From Karen Chiu of Abacus News:
A district government in the southern city of Guangzhou recently distributed free location-tracking smartwatches to about 17,000 students from 60 elementary schools, according to Guangzhou Daily. The aim, the government says, is to help parents supervise their children.
…Authorities maintain that participation in the scheme is voluntary. They also say that users’ personal information will be verified and stored in a database run by the police and the Ministry of Industry and Information Technology. More than 8,000 people are said to have signed up so far.
I’ve written before about related developments.

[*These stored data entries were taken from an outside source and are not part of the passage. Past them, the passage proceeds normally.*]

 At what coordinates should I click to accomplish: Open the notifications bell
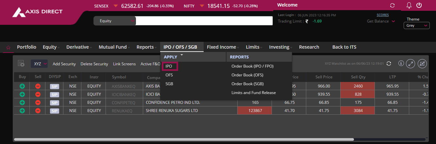pos(409,6)
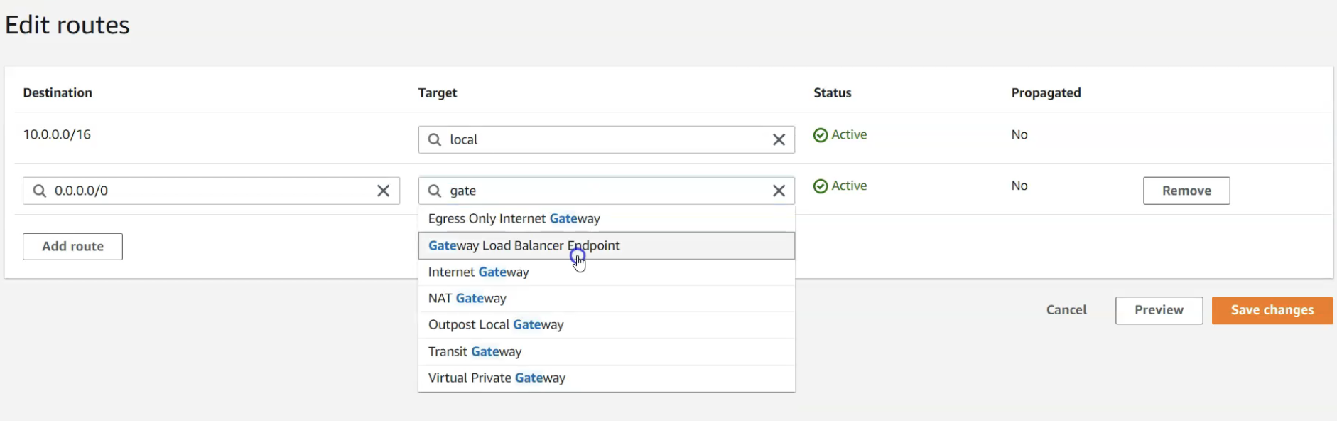Click the search icon in local target field
The width and height of the screenshot is (1337, 421).
(x=435, y=140)
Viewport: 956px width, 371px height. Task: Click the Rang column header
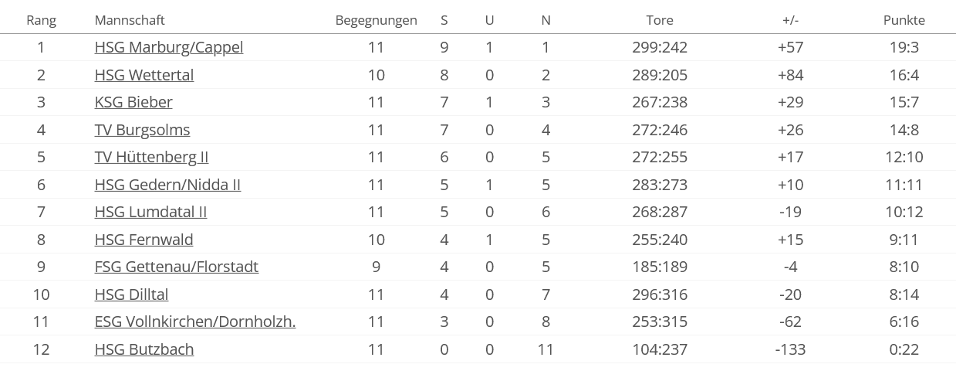tap(41, 20)
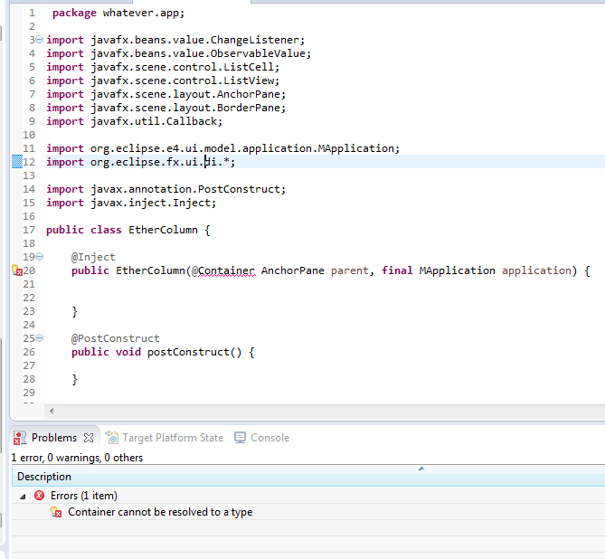Click the editor horizontal scrollbar left arrow
605x559 pixels.
(52, 411)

Earlier this year, Chinese social media erupted in anger when a blogger revealed that a high school was trying to purchase 3,500 radio-tracking bracelets to monitor students on campus. Some questioned if the school had the right to track students. Others wondered about the risk of a data leak.
In another case, it was revealed that several schools had been asking students to wear GPS-tracking uniforms. While one school said the aim was to monitor student attendance, some netizens suggested that the technology is more suitable for prisoners or pets.
Unlike these previous initiatives, though, the latest project in Guangzhou has the official backing of multiple government agencies. It’s part of a government showcase aimed at demonstrating civilian applications of BeiDou, originally built for the Chinese military as an alternative to the United States-owned GPS.
D and I talked yesterday about whether, if we get a dog as a pet, it should have a tracking device implanted. She said “Absolutely.”
I asked if we should have one for her. She didn’t like that idea.